U.S. Senators Chris Coons and Tom Carper, D-Delaware, urge Republican and Democratic Senators to participate in a hearing for President Obama’s Supreme Court judge selection.
The president announced his decision to nominate Merrick Garland for Supreme Court Wednesday morning.
“The fair thing to do, the valid thing to do, is for the Senate to do its constitutional job and provide advice and consent,” Coons said.
The position in the Supreme Court became vacant last month when Supreme Court Justice Antonin Scalia died of natural causes.
Since then, Republicans have vowed to prevent attempts to fill the position before a new president is sworn into office in January.
Coons and Carper said they believe Obama fulfilled a constitutional responsibility by nominating a candidate, and that year-long vacancies should not be allowed.
“(The President) was elected to a four-year term, and I think having a vacancy is a dereliction of duty for the members of Senate who are refusing to even meet with the judge,” Coons said.

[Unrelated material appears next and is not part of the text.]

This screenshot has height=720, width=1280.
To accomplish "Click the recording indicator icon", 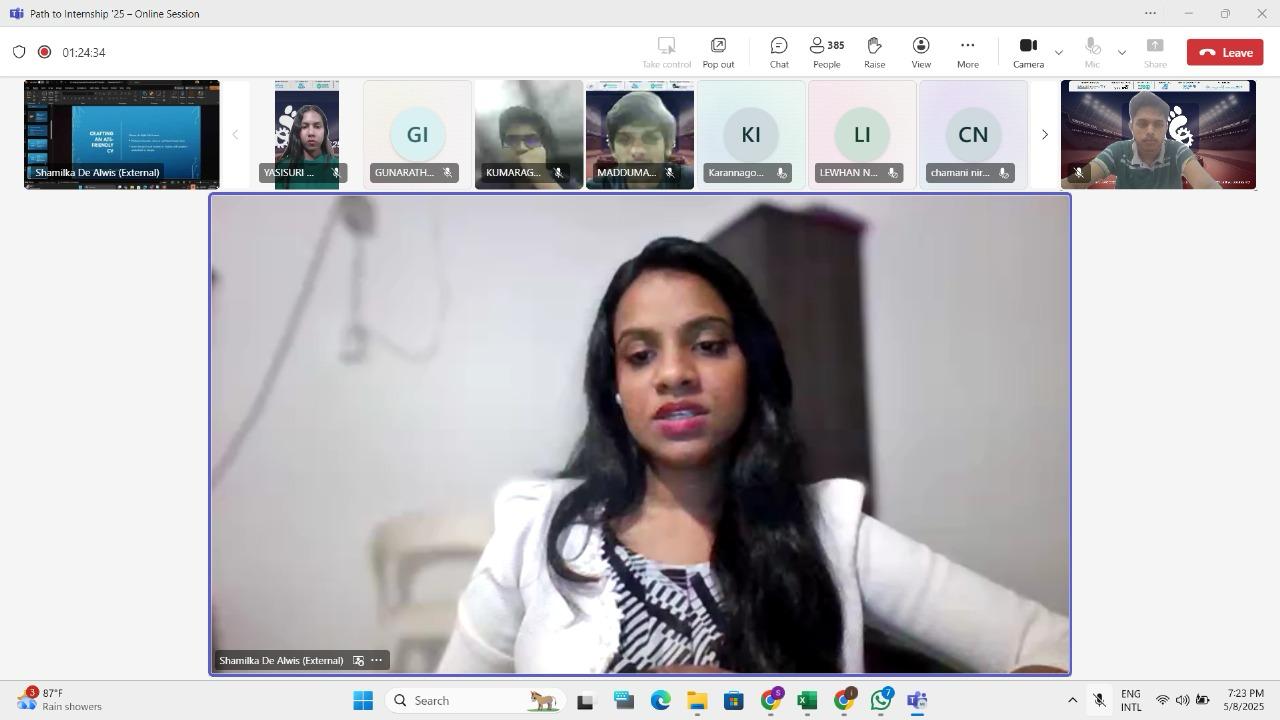I will coord(44,52).
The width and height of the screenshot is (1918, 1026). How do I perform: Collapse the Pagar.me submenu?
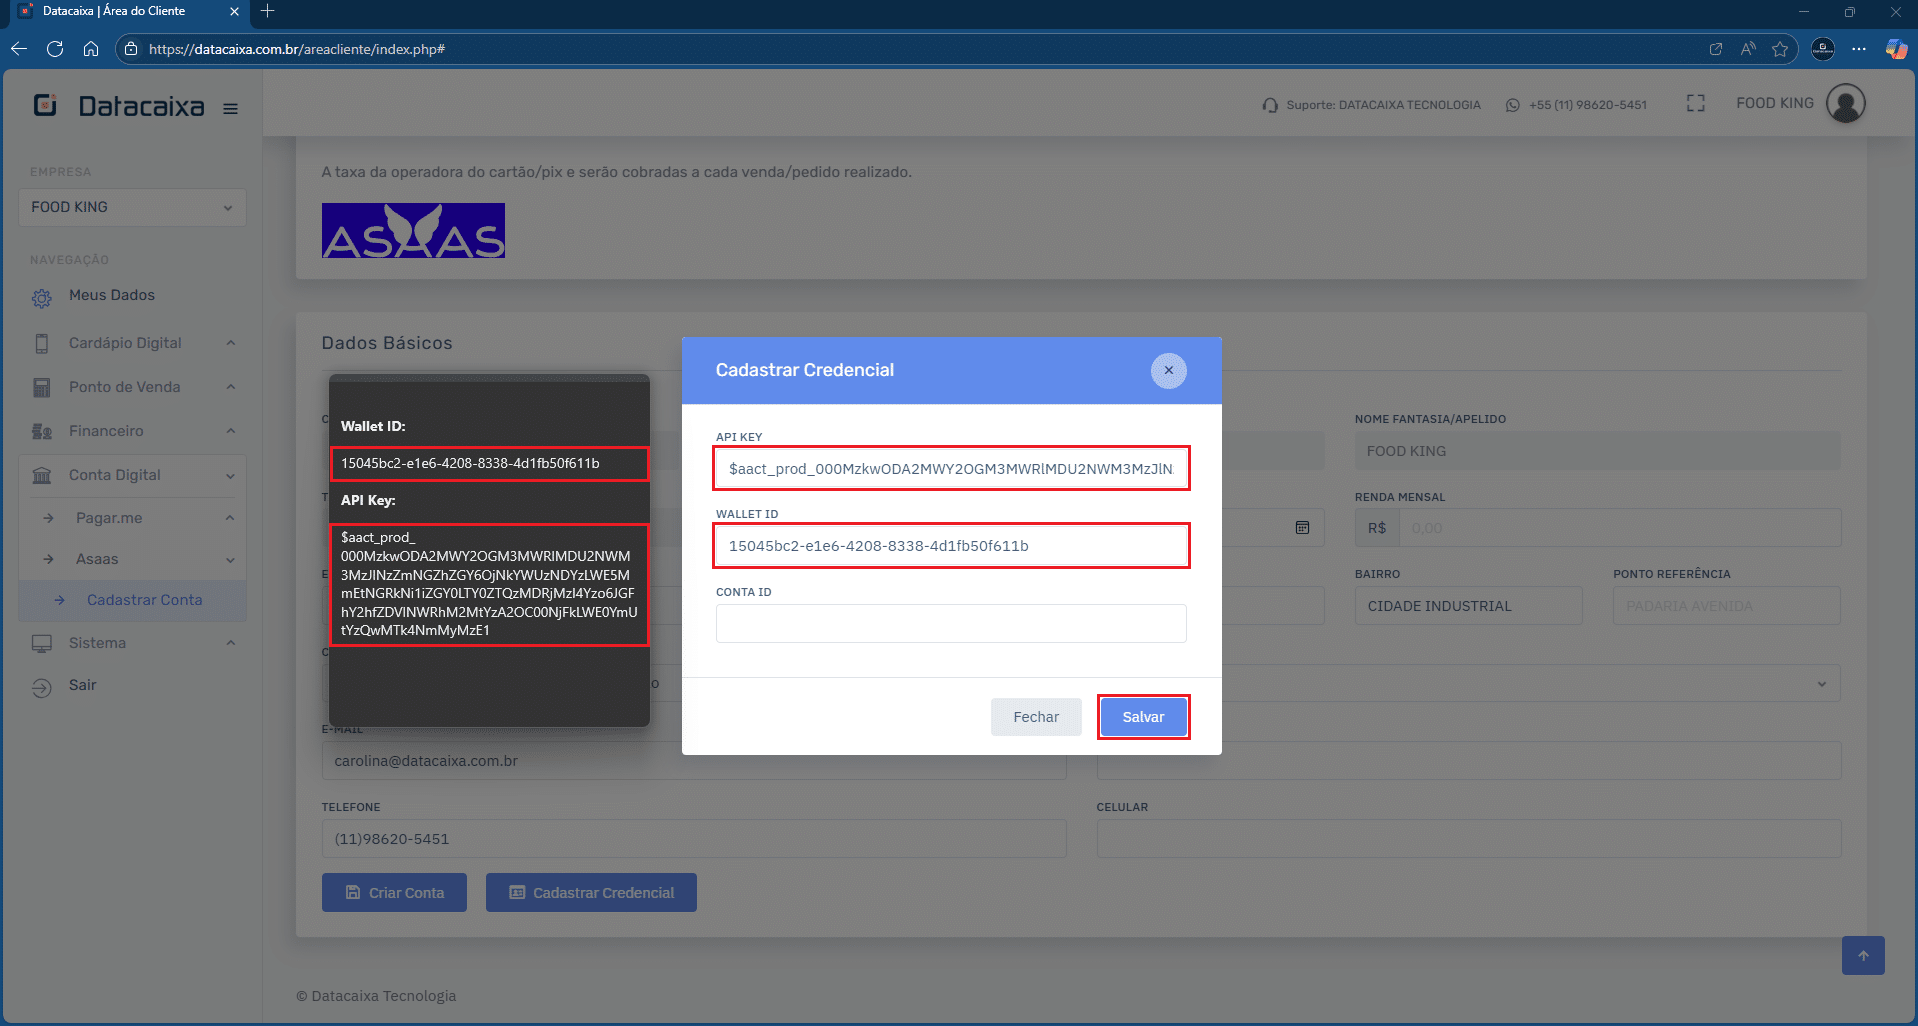click(230, 517)
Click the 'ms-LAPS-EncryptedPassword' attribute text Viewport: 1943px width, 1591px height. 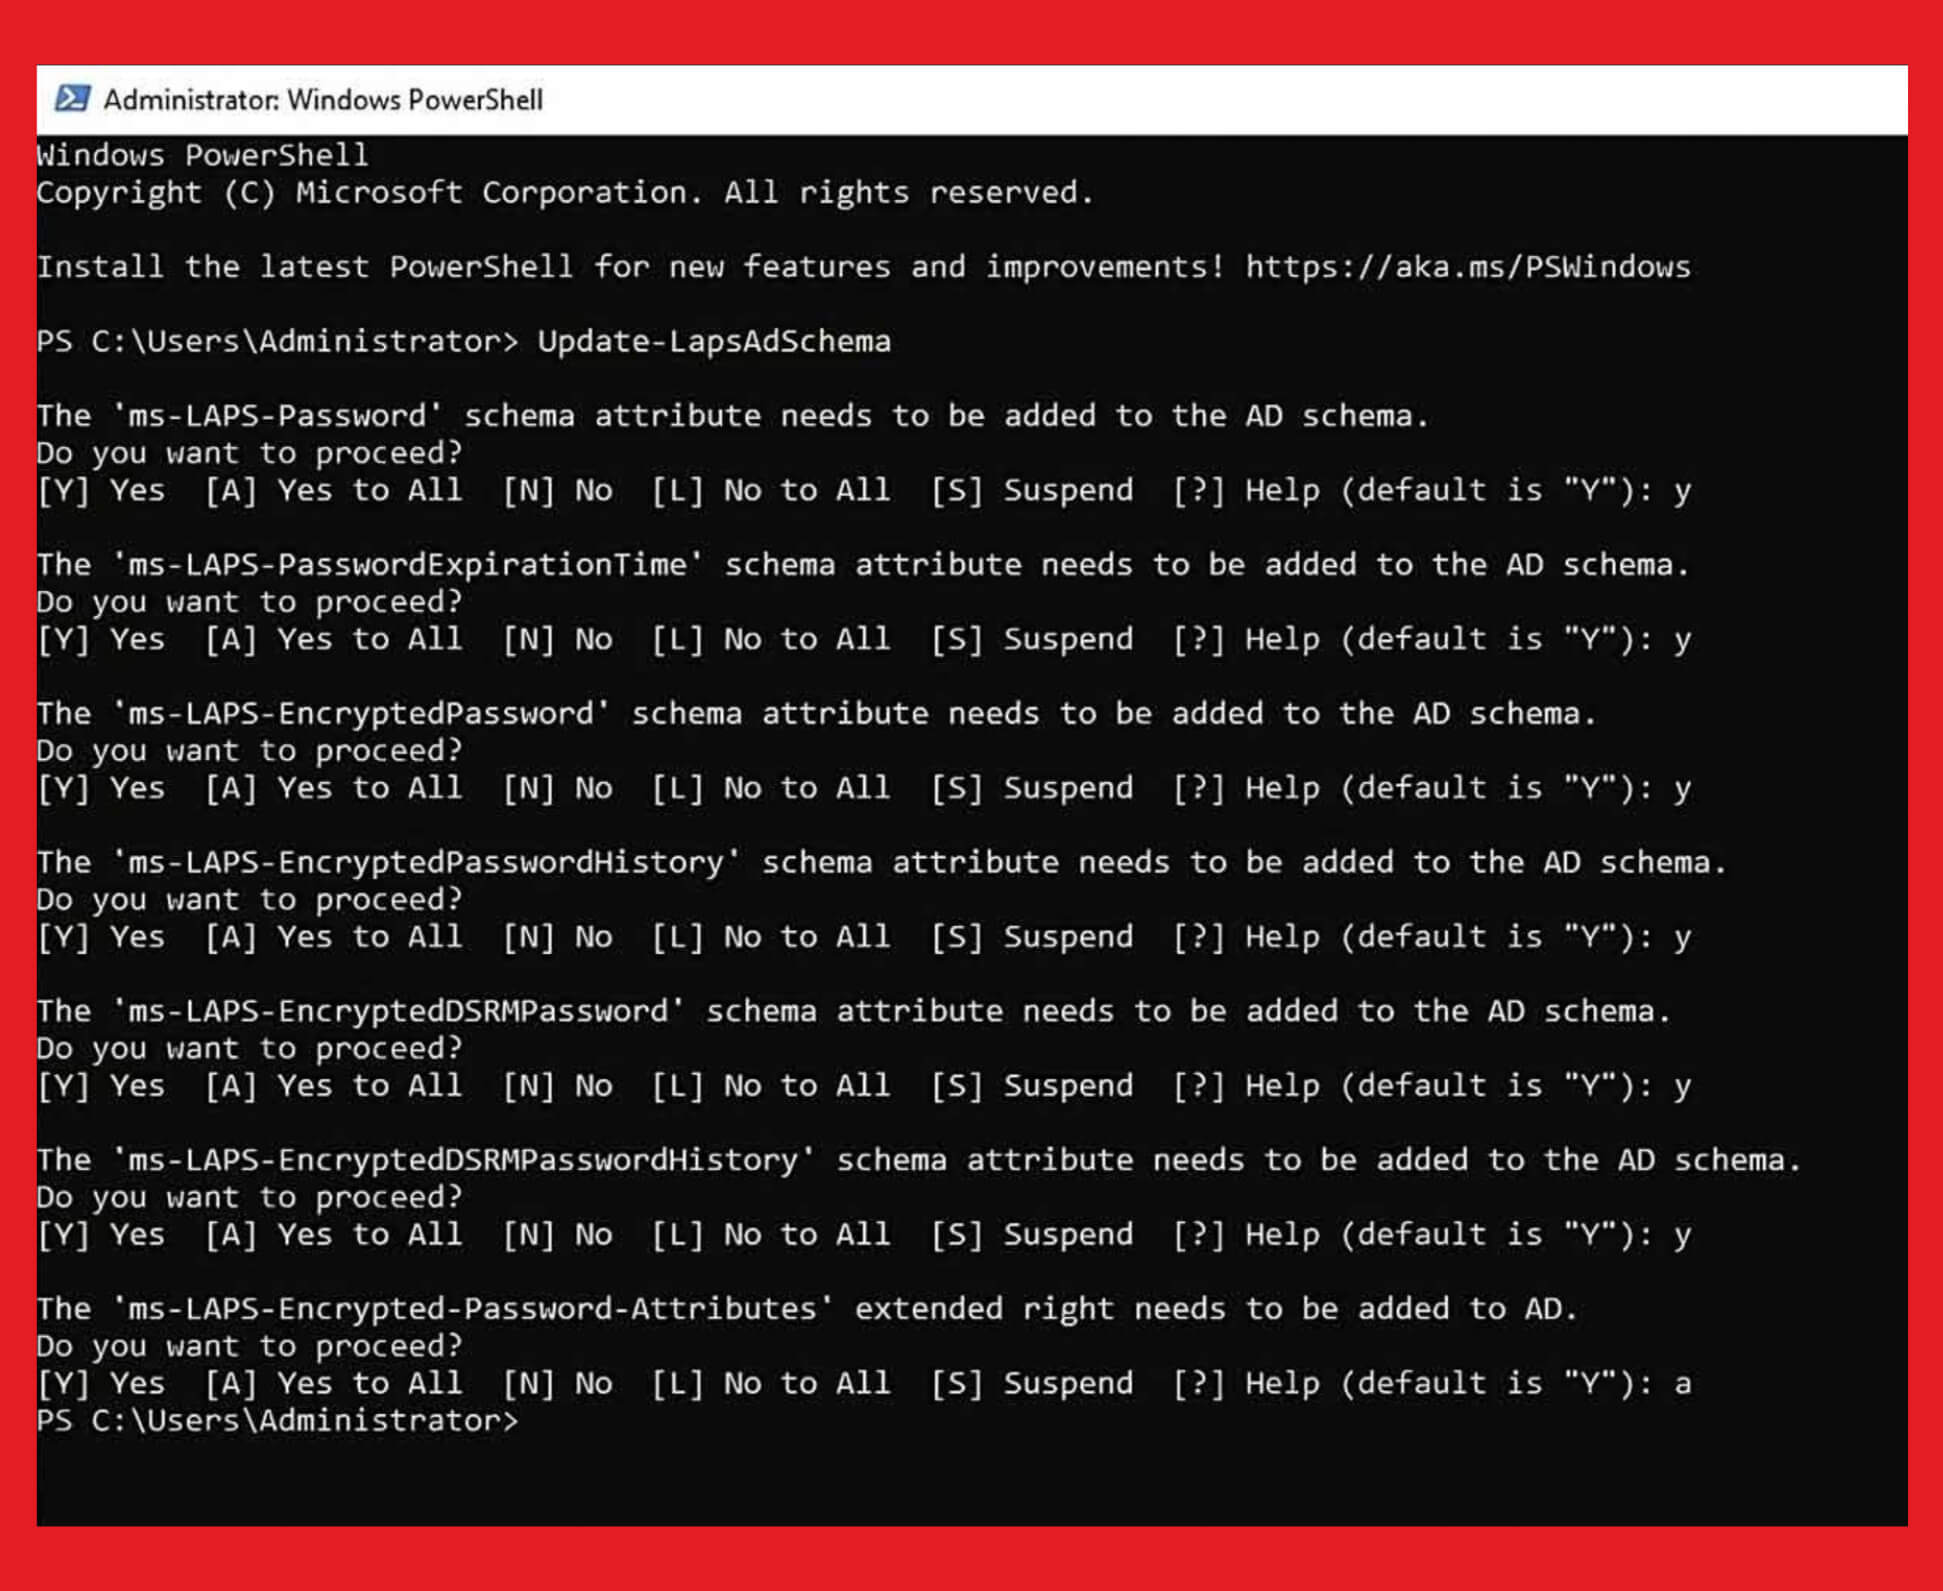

Garland, 63, who has been labeled a moderate, is a former prosecutor who joined the appeals court in 1995 during Bill Clinton’s presidential term with support from Republicans and Democrats.
His accomplishments include overseeing the investigations of the Oklahoma City bombing, the Unabomber case and the Atlanta Olympics bombing. Garland also has more federal judicial experience than any other Supreme Court nominee in history.
“By the judge’s comments, his decency, his balance, his life story, his background, all suggest a nominee eminently qualified to serve on Supreme Court,” Coons said.
He said in the next couple of weeks he will learn more about Garland’s record and biography, and schedule a meeting with him before making an official decision on the nominee—something he hopes all Senators will do.
“Particularly now the president has nominated someone who in the past has been a bi-partisan candidate, someone by his resume is eminently qualified and prepared to serve on Supreme Court,” he said.
Carper released a statement saying he too will meet with Garland. He said he’s disappointed some of his Republican colleagues insist the vacancy shouldn’t be filled until a new president is sworn in.
“Each of us has taken an oath to uphold the Constitution–some of us many times over–and any abdication of this duty is a failure to serve the American people as we’ve been elected to do,” Carper said in a statement.
“The right and just way to proceed is to begin consideration of Judge Garland’s nomination right away, first in committee and then on the Senate floor. Each of us has a duty to cast our vote, and we should be given the opportunity to uphold it.”